我担忧地看着他,察觉出他此时心情不佳,并不想走。
【去吧。】他无声的对我做了个口型。
叹了口气,我只好出去了。
六百三十四
当天晚上我并没有看到大人,第二天一早,便有人将我送了出去。
只有我自己一个人回了家。
直到七日后,我从下面儿人的口中听到宋老爷子去世的消息,又过了几天才再次看到他。
六百三十五
他回来时手里面拎着大包小裹都是盒子,我将其一一打开,见都是些女子用的小玩意儿,胭脂布料之类,一看就是街边随便买过来的。
我道:“您怎么忽然间买了这些个没用的东西回来?如果缺什么了,和采办的一声,让他们送来不就好了?”
“正好看见了,这些年来,我还从来都没有送你什么,所以我想着你可能会喜欢……”大人似乎听出来我话语里面的埋怨,在一旁默默闭上了嘴。
一听他这么说,我立刻改变了语气,他毕竟是男子,不知道丁忧的时候,女子是不允许擦脂抹粉的,“原来是这样啊,倒是我错怪您了。呀,这粉看起来真不错,您是在哪家买的?”
“我也不大清楚,回头让元夕告诉你吧。”大人笑笑。
我们两个人在一起这么多年了,我还是头一次见他这么灰心丧气,明明看大人和宋老爷子之间的感情并没有这么亲厚,看来他心里面到底是怎么想的,我还是不大清楚。
“您若是累了,就去睡一会儿吧。”
“……好。”大人点点头,正打算还没站起来,忽然间改变了主意,招手让我走过去,随后,他默默地抱住了我,将头埋在我的胸口上。
我察觉出胸口一片湿润。
……
就这样,老夫人旁边多了一座坟。
六百三十六
这几年来在山上跑来跑去的,除了送食物的采办,就是信差了。
元宝前两年的时候还在身上和我们一起住,但渐渐的,大人觉得他的文章写的已经差不多了,该去外面历练历练,于是在秀城找了自己当年读书时的同窗好友,将他送了去。
因为我当年对于宋烟成的态度实在是太过于纵容,称得上是要什么给什么,所以轮到元宝时,大人不允许我插手一丁点儿。
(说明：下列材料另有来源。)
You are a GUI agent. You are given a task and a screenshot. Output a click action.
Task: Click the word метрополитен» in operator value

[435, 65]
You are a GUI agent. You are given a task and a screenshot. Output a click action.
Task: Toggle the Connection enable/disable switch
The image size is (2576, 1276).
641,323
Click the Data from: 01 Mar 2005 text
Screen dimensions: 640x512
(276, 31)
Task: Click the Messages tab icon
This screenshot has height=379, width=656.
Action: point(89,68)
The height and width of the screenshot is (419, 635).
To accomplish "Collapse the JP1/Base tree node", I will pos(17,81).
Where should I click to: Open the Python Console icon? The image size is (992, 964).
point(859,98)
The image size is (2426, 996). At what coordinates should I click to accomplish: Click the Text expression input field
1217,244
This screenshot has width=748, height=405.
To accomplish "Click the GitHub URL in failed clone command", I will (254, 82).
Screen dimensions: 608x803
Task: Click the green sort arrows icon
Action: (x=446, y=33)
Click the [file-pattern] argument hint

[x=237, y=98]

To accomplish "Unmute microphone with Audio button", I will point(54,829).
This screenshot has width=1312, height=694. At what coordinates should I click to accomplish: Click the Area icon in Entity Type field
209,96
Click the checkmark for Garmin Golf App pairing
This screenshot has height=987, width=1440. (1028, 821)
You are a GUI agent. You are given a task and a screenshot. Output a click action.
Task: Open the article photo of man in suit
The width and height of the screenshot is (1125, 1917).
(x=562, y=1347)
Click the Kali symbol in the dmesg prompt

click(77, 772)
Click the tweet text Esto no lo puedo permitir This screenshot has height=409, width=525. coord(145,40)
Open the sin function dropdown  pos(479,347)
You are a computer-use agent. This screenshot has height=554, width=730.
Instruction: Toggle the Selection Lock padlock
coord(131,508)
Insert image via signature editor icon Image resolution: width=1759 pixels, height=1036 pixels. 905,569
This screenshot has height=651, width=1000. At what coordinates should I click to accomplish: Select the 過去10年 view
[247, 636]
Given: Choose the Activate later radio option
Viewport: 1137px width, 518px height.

缝好了鞋子的最后一针,我正算着什么时候元宝能够再次上山,就见玛瑙推门走了进来,脸色特别的古怪:“夫人,家里来人了。”
“什么人来了?”
“……这,奴婢也说不清,您不如自己去看看吧。”
“着急吗?要是不着急,我就先把鞋子给大人拿过去。”
“大人已经在正屋里了。”
直到看见了人,我才知道为什么玛瑙面色那么的古怪。
来的不仅仅是熟人,还是我曾经的儿子:宋烟成。
六百三十七
再次看见故人,我心里面早已没有了波澜。
第一个念头并非是感慨物是人非,而是诧异于这人居然还活着。
宋烟成看起来早已不复了当年的英俊少年模样,如今的他已经是青年了,我们之间也将近十年未见,看得出来这十年来她过的并不是很好,虽然身上穿的衣裳特意浆洗过,还是隐约能看得出料子不是很好。